HOLY WAR, INC.: Inside the Secret World of Osama bin Laden (2001). By Peter L. Bergen. In an early study of Al Qaeda, this CNN analyst emphasizes the crucial role that the Afghan-Soviet conflict played in radicalizing many Islamic militants in the 1980s, giving fighters like Bin Laden the confidence that they could defeat a superpower and replacing the notion of Arab nationalism with that of a larger Islamist movement. Mr. Bergen argues here that Bin Laden’s anger at the United States has little to do with Western culture — say, movies or drug and alcohol use — but rather stems from American policies in the Middle East, namely “the continued U.S. military presence in Arabia; U.S. support for Israel; its continued bombing of Iraq; and its support for regimes such as Egypt and Saudi Arabia that bin Laden regards as apostates from Islam.”

OSAMA BIN LADEN (2011). By Michael Scheuer. Mr. Scheuer, who once headed the C.I.A.’s Osama bin Laden unit, dissects the puritanical religious views that informed Bin Laden’s thinking. As he did in earlier books like “Imperial Hubris,” Mr. Scheuer contends that Bin Laden was not an irrational terrorist, but a shrewd strategist and tactician who wanted to lure the United States into a financially draining quagmire in the Middle East. He regards the American invasion of Iraq in 2003 as a recruiting bonanza for Al Qaeda and a great gift for Bin Laden.
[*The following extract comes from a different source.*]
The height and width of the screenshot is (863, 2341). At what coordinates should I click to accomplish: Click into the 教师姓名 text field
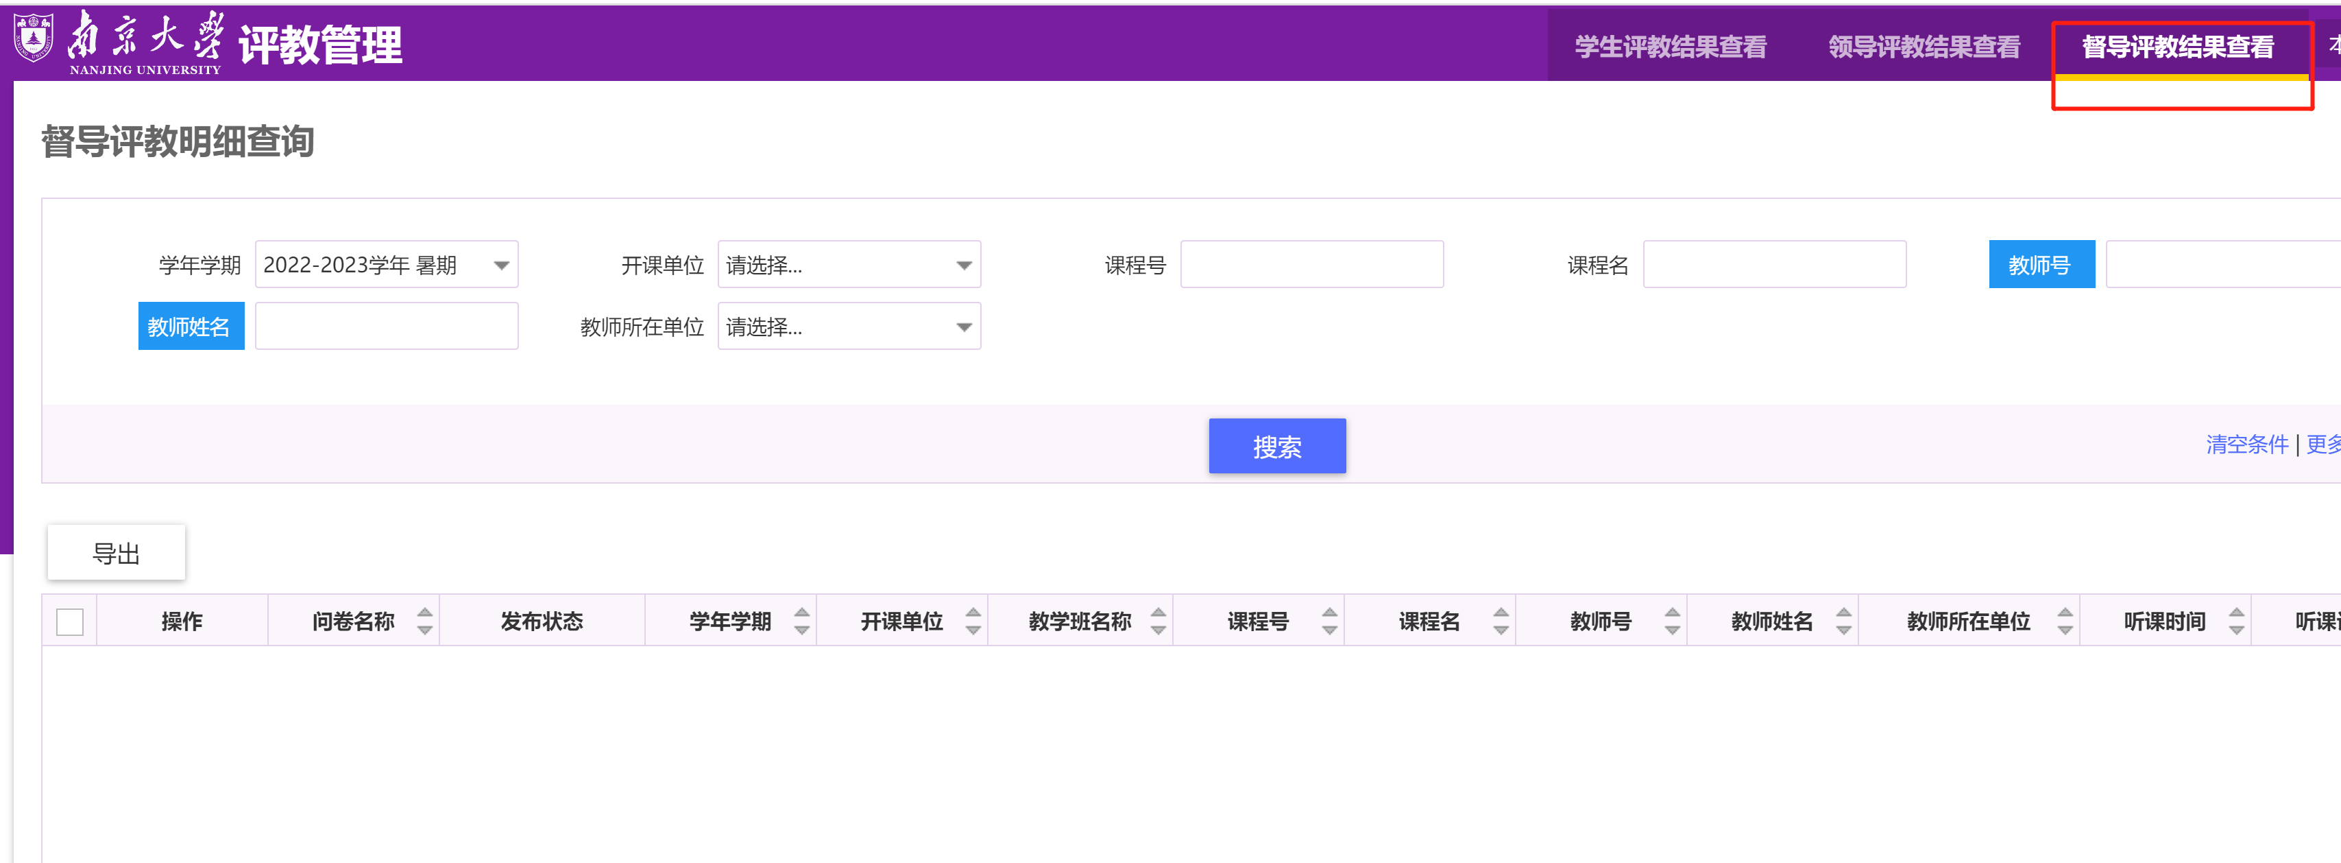pos(386,326)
THE LOOMING TOWER: Al-Qaeda and the Road to 9/11 (2006). By Lawrence Wright. Based on more than 500 interviews, this book gives readers a searing view of the events of Sept. 11, 2001, and how that tragic day came about. Mr. Wright, a writer for The New Yorker, suggests that the emergence of Al Qaeda “depended on a unique conjunction of personalities” — that is, Bin Laden, whose global vision and charismatic leadership would hold together the organization; and his deputy Ayman al-Zawahri, who promoted the apocalyptic idea that only violence could change history. In Mr. Wright’s account, we see how a shy young Osama bin Laden, who loved the American television series “Bonanza,” became a solemn religious adolescent, and how under the Machiavellian tutelage of Mr. Zawahri, he grew increasingly radicalized.
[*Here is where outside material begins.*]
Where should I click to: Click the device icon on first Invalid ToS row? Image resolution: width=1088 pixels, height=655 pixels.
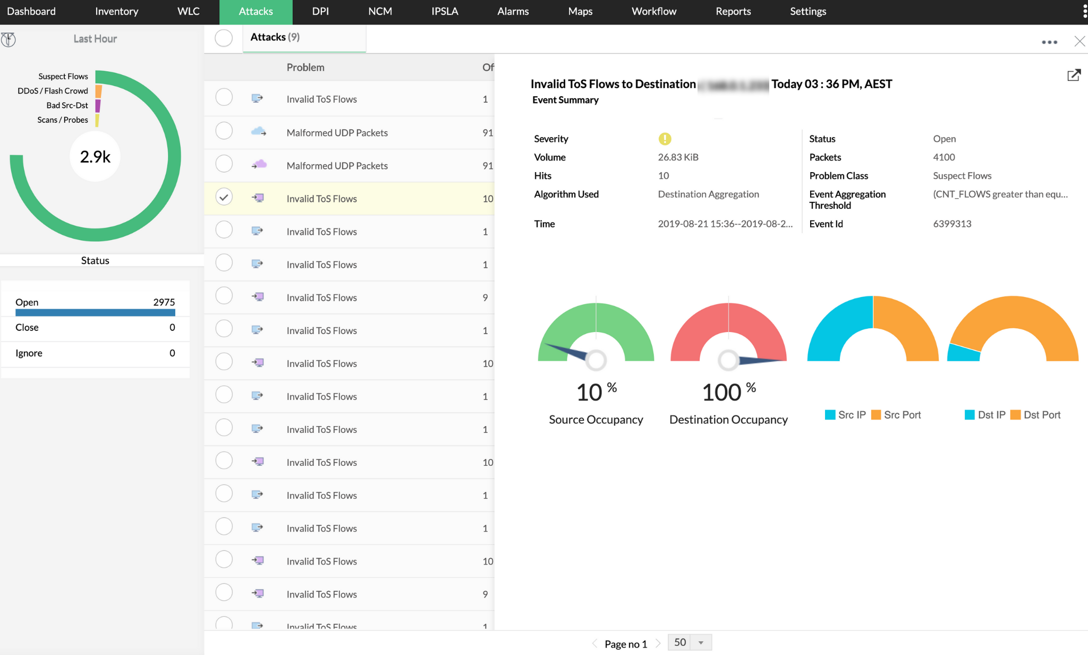pos(257,98)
IN THE GRAVEYARD OF EMPIRES: America’s War in Afghanistan (2009). By Seth G. Jones. This book by an adjunct professor at Georgetown University charts several decades of relations between the United States and Afghanistan, focusing on what went awry after America’s successful routing of the Taliban in late 2001. Mr. Jones blames the invasion of Iraq for diverting resources and attention from the war in Afghanistan, and notes that as the situation deteriorated, there was a spillover effect in Pakistan, which offered a haven to many Taliban and Al Qaeda fighters. Among Mr. Jones’s conclusions is that the United States must “persuade Pakistani military and civilian leaders to conduct a sustained campaign against militants mounting attacks in Afghanistan and the region” and threatening the foundations of “the nuclear-armed Pakistani state.”
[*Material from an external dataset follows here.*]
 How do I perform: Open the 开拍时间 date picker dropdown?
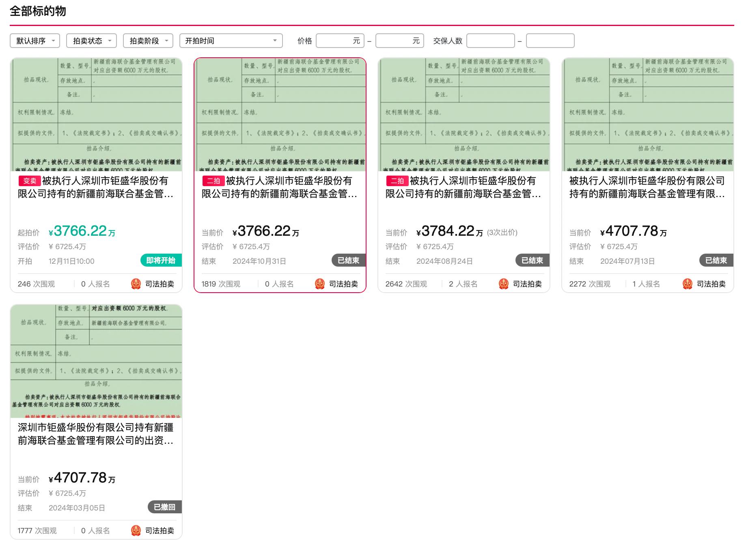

GHOST WARS: The Secret History of the CIA, Afghanistan, and bin Laden, From the Soviet Invasion to September 10, 2001 (2004). By Steve Coll. Mapping the long, mistake-filled road to 9/11, this book examines the C.I.A.’s covert role during the Soviet occupation of Afghanistan in the 1980s and America’s later neglect of the country during the post-cold war ’90s, when the Taliban and Al Qaeda took advantage of the political vacuum. Mr. Coll chronicles the failures of both the Clinton and Bush administrations to mount a serious attack on Al Qaeda and to implement a coherent counterterrorism strategy.